_Problem A_
In the abstract on angiotensin II hypertension and cognition in mice, what daily dose of eplerenone were the mice given?
_Problem B_
Write the next part of the abstract on angiotensin II hypertension and cognition in mice, picking up after its final sentence.

_Passage shown_
Introduction: Mineralocorticoid receptor (MR) activation facilitates hypertension-associated cerebral artery dysfunction and reduced perfusion that may increase the risk for vascular dementia.
Hypothesis: Angiotensin II (AngII)-hypertension results in neuroinflammation and oxidative stress that will impair cognition in a MR-dependent manner.
Methods: 16-17 week old male C57bl/6 mice were treated with AngII (800ng/kg/min) ± the MR antagonist, eplerenone (EPL;100mg/kg/day) for 4 weeks; Sham mice served as control. Data are presented as mean ± SEM; n=4-12 per group *=different from Sham.

_Data extracts_

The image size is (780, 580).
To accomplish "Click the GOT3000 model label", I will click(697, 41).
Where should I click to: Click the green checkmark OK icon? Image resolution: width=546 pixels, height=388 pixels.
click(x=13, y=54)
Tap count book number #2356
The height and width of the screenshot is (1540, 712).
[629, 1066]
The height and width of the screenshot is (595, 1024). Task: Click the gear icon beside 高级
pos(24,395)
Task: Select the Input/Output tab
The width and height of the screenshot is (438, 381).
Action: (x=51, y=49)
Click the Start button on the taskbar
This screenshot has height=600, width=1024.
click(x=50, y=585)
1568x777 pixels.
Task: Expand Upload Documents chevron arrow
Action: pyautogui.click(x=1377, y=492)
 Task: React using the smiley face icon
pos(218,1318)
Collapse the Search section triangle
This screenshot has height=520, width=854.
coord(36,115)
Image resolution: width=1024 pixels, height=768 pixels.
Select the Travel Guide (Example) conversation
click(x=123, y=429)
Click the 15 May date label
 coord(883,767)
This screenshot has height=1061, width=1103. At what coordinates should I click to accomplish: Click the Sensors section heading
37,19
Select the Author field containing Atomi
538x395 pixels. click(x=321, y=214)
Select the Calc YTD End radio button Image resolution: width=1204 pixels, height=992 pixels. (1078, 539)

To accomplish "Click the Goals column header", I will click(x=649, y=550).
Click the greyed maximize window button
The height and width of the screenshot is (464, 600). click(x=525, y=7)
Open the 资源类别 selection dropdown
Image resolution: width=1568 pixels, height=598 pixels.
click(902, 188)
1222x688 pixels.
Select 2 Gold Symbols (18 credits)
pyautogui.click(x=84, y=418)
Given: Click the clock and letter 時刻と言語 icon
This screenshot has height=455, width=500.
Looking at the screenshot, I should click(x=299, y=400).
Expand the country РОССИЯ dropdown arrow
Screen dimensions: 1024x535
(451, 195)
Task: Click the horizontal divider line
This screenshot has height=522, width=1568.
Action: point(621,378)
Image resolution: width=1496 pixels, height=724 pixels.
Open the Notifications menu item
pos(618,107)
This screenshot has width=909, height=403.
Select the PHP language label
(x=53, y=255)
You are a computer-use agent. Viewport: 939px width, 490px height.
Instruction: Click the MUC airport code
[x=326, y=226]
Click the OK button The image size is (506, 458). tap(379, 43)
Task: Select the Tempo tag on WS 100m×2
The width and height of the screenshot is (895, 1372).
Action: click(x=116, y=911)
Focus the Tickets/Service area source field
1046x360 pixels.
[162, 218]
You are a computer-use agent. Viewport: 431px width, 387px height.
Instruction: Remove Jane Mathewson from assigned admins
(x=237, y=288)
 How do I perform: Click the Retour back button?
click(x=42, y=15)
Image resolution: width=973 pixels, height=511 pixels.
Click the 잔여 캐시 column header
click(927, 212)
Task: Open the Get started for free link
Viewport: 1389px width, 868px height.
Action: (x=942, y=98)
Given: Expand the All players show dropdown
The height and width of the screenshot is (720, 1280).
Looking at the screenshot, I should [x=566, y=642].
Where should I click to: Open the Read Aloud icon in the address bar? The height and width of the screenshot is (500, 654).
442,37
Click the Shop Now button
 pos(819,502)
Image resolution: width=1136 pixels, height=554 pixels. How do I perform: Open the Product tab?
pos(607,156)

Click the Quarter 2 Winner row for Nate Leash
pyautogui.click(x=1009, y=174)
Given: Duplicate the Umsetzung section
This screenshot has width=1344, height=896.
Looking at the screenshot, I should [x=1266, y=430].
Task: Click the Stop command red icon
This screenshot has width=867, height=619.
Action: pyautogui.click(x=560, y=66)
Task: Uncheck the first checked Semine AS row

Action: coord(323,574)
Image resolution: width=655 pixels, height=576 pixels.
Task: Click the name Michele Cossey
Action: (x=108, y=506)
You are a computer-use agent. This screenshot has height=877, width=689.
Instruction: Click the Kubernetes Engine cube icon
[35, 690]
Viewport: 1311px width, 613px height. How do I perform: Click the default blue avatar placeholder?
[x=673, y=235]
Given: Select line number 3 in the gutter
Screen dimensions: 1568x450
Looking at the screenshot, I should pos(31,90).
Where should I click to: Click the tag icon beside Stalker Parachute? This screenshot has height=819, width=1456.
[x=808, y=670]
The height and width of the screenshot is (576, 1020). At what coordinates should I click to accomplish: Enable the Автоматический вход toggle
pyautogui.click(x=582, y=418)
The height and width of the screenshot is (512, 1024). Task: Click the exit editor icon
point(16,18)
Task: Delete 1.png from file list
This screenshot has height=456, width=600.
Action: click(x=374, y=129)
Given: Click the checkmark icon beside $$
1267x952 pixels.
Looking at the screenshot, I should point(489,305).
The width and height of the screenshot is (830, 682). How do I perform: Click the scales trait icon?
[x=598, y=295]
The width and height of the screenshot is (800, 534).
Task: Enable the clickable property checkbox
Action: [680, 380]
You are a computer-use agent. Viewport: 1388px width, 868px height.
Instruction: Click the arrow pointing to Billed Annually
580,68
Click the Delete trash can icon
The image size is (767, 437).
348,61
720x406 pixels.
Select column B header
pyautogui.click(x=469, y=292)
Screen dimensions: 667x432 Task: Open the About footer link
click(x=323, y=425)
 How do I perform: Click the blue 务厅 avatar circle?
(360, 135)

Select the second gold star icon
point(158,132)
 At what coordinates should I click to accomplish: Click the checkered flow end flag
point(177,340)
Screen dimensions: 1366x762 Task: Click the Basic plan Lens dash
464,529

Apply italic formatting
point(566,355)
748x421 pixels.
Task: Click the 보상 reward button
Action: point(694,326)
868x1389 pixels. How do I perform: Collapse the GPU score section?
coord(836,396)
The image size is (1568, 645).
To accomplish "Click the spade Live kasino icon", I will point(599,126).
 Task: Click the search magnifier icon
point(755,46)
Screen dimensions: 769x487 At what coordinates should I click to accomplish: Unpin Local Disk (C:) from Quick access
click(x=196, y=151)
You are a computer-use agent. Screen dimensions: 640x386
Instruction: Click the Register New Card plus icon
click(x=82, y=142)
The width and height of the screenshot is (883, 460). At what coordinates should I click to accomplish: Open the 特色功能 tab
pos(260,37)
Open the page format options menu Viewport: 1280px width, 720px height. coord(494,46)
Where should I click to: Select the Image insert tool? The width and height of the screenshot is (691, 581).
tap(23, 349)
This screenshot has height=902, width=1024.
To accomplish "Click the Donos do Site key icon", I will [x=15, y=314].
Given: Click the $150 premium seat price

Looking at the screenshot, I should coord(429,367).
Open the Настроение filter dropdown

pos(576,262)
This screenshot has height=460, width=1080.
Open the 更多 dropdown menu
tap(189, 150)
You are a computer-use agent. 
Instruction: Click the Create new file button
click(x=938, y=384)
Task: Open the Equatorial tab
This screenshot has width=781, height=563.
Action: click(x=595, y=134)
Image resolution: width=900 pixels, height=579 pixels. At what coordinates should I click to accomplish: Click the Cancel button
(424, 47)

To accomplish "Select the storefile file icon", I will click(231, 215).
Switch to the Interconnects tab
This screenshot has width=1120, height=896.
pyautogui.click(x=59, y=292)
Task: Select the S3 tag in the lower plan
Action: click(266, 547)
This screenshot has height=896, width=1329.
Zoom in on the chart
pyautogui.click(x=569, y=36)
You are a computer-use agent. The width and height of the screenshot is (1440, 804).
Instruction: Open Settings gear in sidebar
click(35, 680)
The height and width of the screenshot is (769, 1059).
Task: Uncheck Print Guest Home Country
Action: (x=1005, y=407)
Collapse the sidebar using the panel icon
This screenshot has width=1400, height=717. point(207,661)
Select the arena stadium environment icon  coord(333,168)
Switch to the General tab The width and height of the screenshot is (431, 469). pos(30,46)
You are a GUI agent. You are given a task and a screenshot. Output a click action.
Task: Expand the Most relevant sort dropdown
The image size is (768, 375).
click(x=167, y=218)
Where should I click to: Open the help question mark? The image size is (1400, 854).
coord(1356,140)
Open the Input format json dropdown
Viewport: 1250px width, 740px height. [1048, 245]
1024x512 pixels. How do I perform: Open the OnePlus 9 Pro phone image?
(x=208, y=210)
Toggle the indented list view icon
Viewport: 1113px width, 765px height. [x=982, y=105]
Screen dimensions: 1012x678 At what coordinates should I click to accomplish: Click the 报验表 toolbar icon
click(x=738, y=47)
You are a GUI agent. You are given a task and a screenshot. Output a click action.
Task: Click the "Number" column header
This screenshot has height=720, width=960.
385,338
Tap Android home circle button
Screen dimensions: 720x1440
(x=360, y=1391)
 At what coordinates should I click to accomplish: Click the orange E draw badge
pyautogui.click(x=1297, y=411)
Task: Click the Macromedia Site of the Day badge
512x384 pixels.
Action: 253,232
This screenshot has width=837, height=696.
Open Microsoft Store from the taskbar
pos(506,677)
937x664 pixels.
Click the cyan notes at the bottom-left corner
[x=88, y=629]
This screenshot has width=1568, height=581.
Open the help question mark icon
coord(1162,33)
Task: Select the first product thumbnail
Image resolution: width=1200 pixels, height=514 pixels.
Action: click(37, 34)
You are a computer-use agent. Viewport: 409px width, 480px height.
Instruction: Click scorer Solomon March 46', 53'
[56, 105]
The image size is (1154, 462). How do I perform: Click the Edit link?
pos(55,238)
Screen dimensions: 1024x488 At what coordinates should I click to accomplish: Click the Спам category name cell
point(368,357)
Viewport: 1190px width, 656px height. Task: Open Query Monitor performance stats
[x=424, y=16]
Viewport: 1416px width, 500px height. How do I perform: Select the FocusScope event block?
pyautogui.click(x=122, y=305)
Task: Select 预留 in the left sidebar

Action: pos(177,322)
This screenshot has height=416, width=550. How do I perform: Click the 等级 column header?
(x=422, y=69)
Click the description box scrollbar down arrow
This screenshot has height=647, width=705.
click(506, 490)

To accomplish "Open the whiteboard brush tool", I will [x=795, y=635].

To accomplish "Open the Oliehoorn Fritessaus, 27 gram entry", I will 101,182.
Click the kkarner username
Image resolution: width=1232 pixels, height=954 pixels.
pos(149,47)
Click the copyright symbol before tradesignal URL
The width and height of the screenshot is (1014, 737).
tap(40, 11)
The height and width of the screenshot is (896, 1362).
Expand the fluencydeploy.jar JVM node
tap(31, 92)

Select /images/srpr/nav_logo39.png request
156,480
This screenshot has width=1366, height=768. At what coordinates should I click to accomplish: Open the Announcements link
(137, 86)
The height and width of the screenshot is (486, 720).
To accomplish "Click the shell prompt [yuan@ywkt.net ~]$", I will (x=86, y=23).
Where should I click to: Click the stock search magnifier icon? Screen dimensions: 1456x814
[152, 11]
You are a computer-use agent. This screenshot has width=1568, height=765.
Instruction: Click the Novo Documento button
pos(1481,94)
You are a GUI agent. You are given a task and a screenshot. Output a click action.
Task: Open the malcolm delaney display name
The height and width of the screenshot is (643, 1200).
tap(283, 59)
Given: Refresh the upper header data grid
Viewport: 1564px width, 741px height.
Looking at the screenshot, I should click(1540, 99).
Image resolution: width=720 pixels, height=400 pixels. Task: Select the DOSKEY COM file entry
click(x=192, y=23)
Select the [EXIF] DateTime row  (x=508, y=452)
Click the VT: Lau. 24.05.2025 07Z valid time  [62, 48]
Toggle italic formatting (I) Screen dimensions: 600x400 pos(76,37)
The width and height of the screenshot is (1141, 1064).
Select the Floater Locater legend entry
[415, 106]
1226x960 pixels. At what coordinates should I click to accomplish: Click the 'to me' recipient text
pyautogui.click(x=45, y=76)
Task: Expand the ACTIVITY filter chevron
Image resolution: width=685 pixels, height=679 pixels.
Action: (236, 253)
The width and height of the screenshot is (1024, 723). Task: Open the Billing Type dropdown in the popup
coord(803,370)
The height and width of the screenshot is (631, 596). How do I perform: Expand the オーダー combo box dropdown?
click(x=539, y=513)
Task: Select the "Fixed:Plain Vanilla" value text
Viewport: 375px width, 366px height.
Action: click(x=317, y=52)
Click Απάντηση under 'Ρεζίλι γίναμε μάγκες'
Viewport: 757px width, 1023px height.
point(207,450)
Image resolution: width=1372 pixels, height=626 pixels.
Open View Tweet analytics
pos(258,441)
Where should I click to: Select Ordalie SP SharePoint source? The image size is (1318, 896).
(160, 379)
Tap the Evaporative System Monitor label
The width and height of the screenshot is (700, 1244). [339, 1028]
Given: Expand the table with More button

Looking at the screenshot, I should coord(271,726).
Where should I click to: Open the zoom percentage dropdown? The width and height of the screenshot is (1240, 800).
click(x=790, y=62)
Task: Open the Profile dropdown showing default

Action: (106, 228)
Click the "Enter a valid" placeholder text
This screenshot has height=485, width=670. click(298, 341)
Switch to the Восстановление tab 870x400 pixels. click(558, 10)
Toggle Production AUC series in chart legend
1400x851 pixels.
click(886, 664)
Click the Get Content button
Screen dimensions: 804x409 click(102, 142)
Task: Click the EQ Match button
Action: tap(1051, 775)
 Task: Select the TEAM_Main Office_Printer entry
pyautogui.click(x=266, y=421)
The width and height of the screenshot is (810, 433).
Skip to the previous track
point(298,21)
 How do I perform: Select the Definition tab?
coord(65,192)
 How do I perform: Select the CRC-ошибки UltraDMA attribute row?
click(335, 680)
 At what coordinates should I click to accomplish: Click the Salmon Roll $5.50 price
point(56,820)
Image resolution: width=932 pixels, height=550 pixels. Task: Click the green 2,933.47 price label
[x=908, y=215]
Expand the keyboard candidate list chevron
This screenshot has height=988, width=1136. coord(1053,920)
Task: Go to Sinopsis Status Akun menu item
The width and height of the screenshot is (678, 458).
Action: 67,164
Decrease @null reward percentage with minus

_Your response A_
100mg/kg/day

_Your response B_
Results: AngII reduced astrocyte density and increased microglial density; the changes in microglia were prevented by EPL. AngII reduced the mRNA expression of brain-derived neurotrophic factor (BDNF), doublecortin, glial fibrillary acidic protein (GFAP), and synaptophysin (SYP); the reductions in BDNF, GFAP and SYP mRNA expression were prevented by EPL. We assessed cognitive function using the Barnes maze; AngII treated mice spent less time in the target quadrant than the sham or AngII+EPL mice. There was a trend toward there being an increase in the latency to reach the target quadrant in the AngII mice but the changes were not significant. Changes in nest building are associated with cognitive decline, nest building was impaired in AngII mice and these changes were prevented by EPL. There was a trend for oxidized proteins to be increased in AngII mice that may be prevented by EPL but these changes were not significant. Preliminary studies suggest that AngII changes the morphology of cortical neurons suggesting that the increased blood pressure may lead to unhealthy neurons.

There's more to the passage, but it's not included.